— REQUESTS —
A. In the forum thread on DC grounding below, what wire colors are given for the DC Return?
B. Decide whether each statement agrees with the forum thread on DC grounding below, answering yes or no and quoting the deciding words: (i) The AC Neutral and the DC Return count as grounding wires. (ii) Bonding serves to prevent corrosion. (iii) The four grounding wires carry current under normal circumstances.

— EXCERPTED TEXT —

════

# DC Ground vs. Negative Return



## TSOJOURNER (Dec 16, 1999)

What''s the difference between 12v "DC GROUNDING SYSTEM" and "DC NEGATIVE RETURN"? Don''t they both go to the negative on the battery?


----------



## TSOJOURNER (Dec 16, 1999)

The DC grounding system is where all grounds come together. Those grounds are then connected to engine ground. Same thing really.


----------



## GordMay (Dec 19, 2002)

GROUNDING vs GROUNDED:

There are four main functions accomplished (on a boat) through GROUNDING:
1. Safety - prevent shock hazzard (AC green gnd wire)
2. Bonding - prevent corrosion (tie all immersed metals together)
3. Lightning Amelioration - provide a preferred path to gnd for lightning.
4. Counterpoise - provide an RF gnd, or zero reference for electronbics.
None of these (4) GroundING wires are current-carrying, under NORMAL circumstances.

There are two main GROUNDED current-carrying conductors:
5. AC Neutral (White)
6. DC Return (Yellow or Black)
Both the AC Neutral and the DC (negative) Return are connected to ground (hence grounded) , but are NOT Grounding wires.

════

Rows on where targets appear
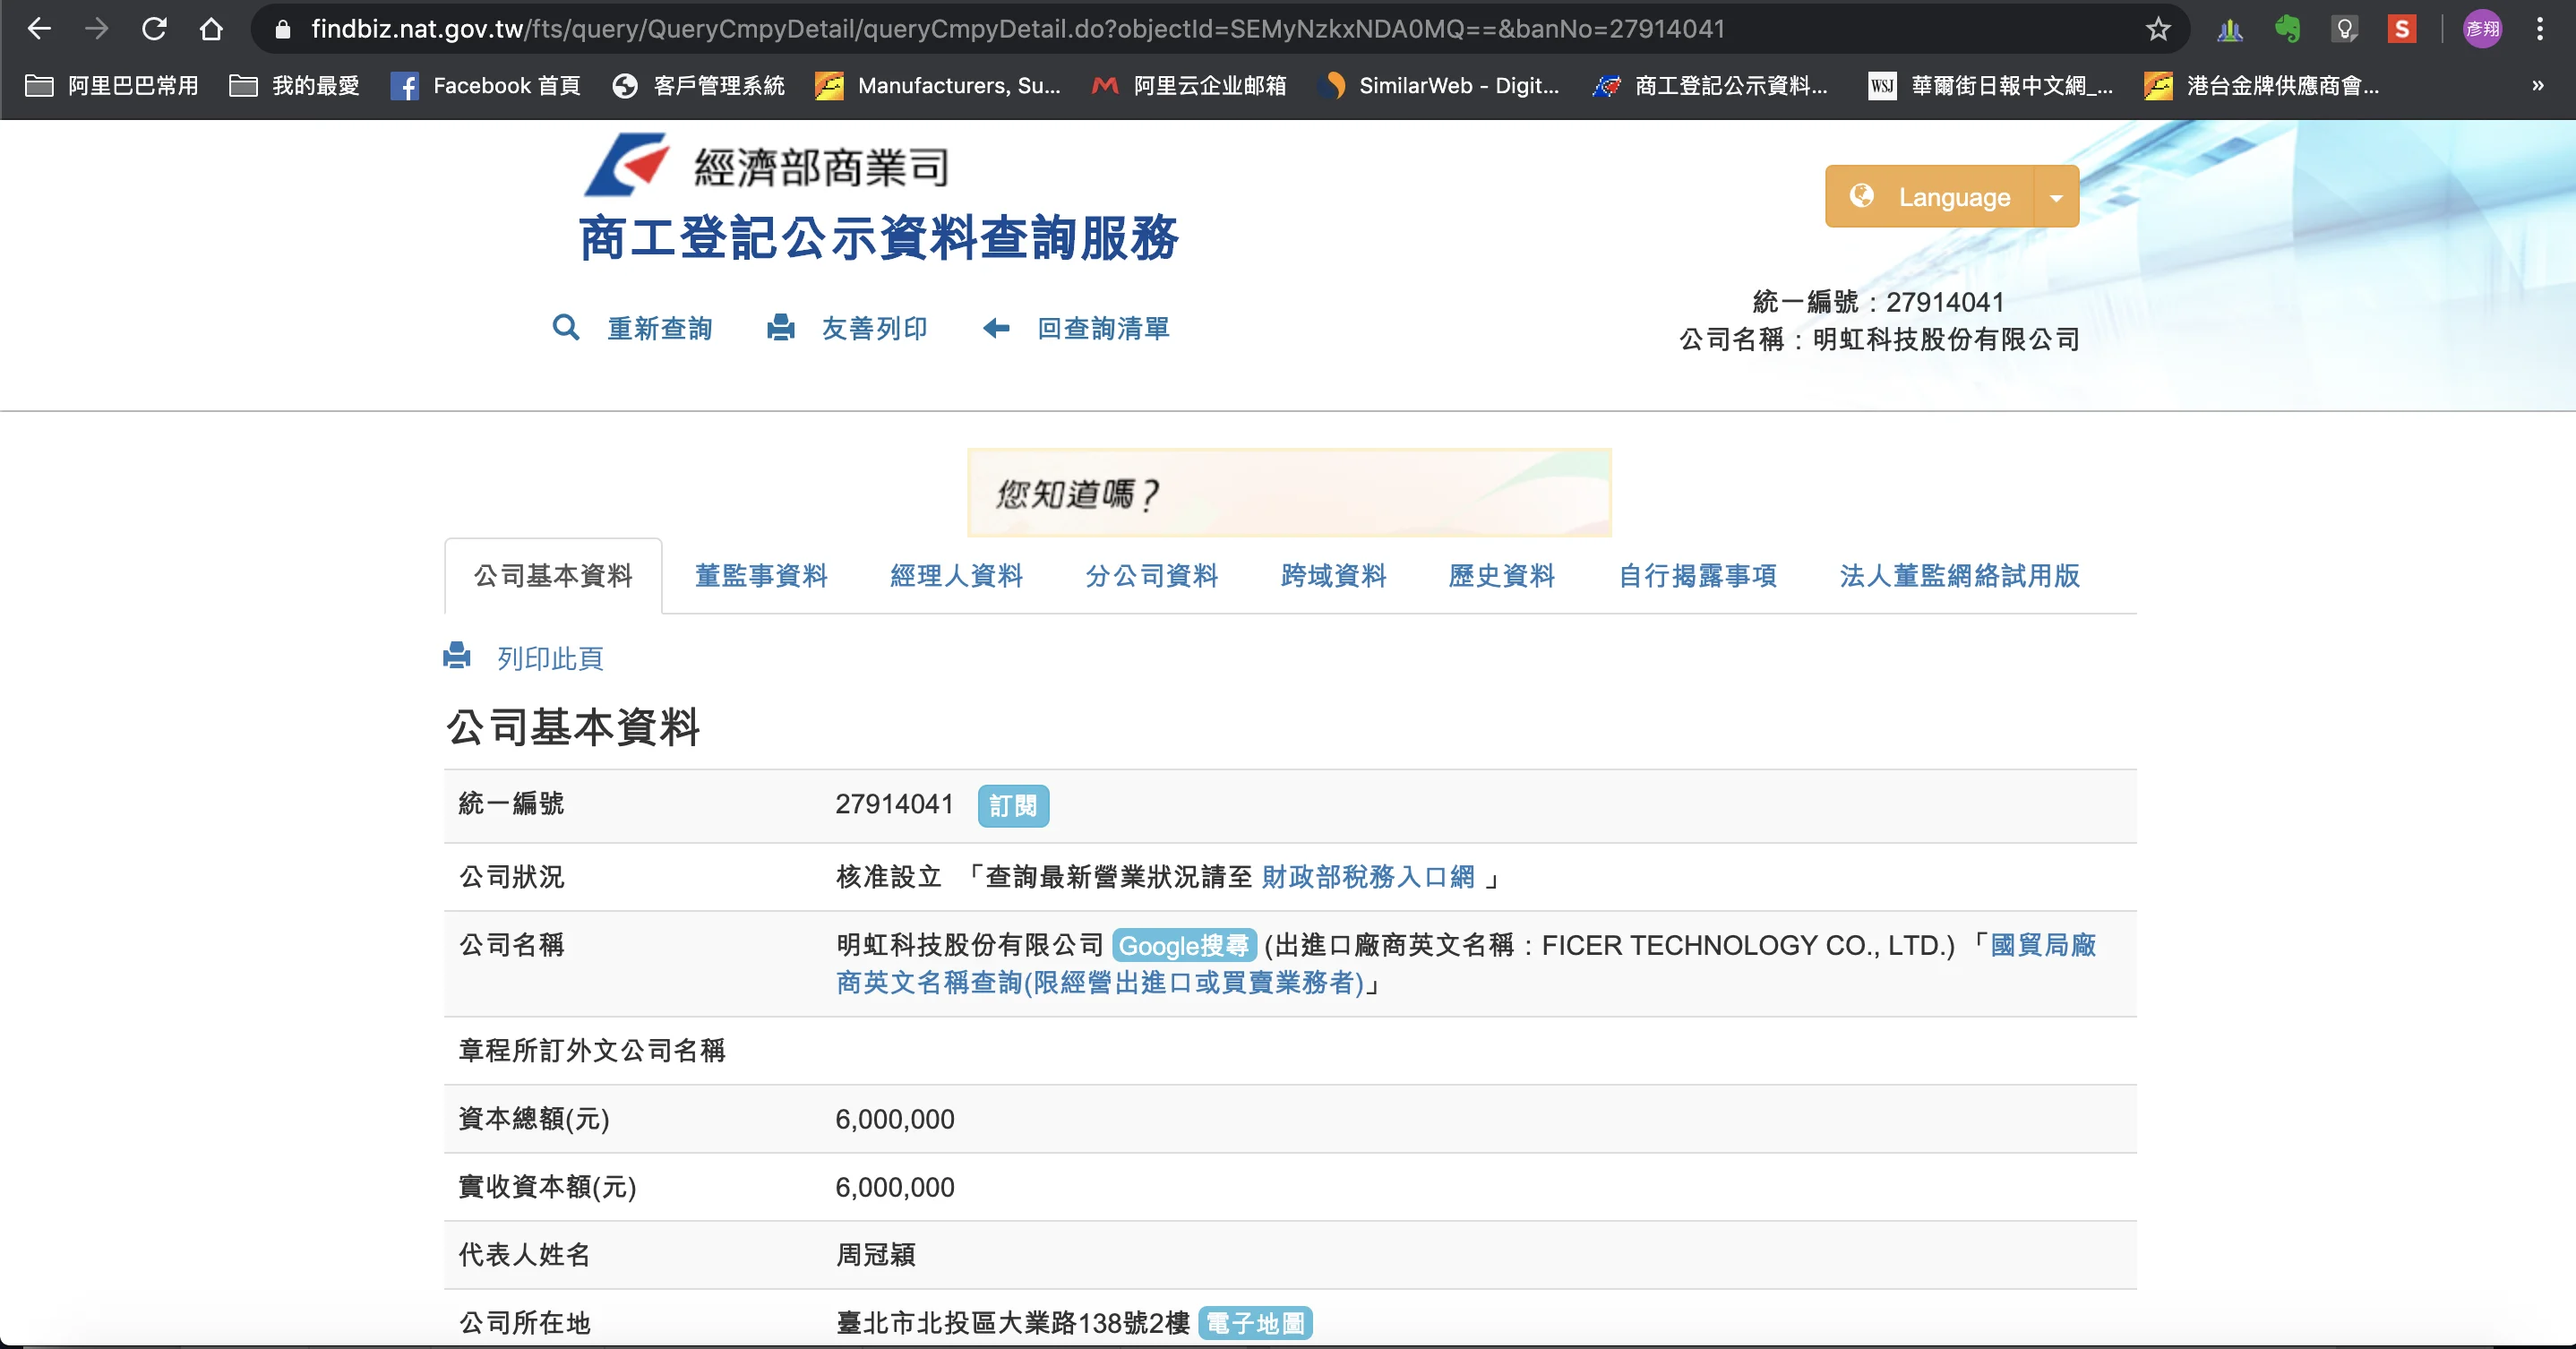2576x1349 pixels.
Task: Click the back arrow icon for 回查詢清單
Action: point(996,328)
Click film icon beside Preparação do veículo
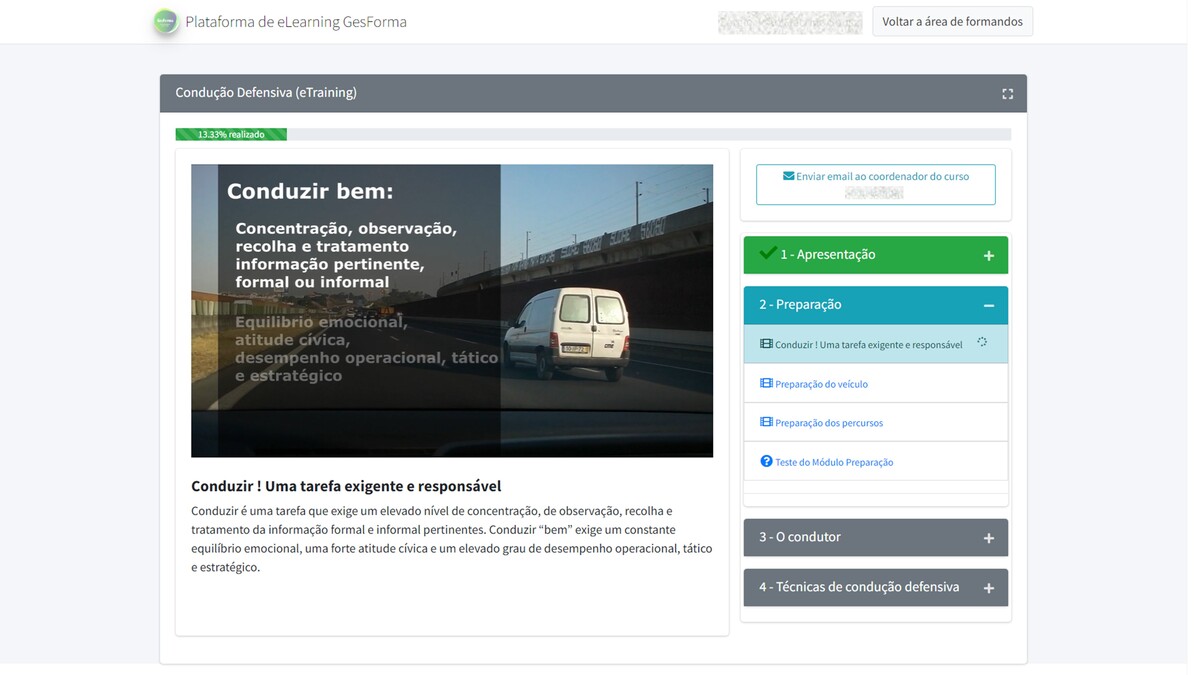The image size is (1200, 675). pyautogui.click(x=766, y=384)
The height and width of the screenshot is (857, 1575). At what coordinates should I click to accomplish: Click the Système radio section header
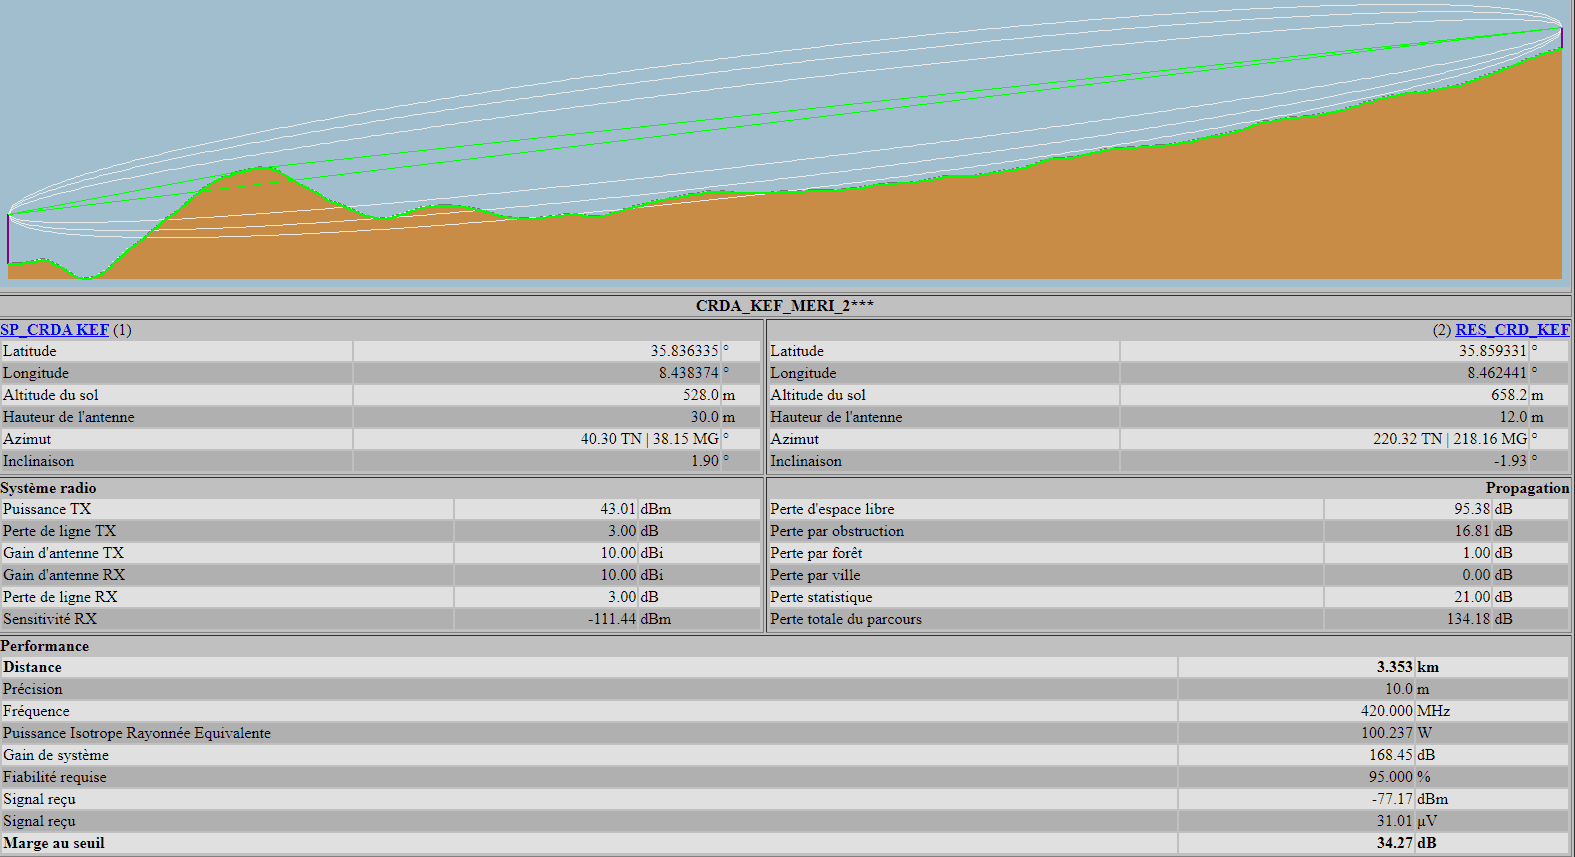click(x=49, y=488)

════

— RESULTS FOR EACH TASK —
A. Yellow or Black.

B.
(i) No: "but are NOT Grounding wires."
(ii) Yes: "Bonding - prevent corrosion (tie all immersed metals together)"
(iii) No: "None of these (4) GroundING wires are current-carrying, under NORMAL circumstances."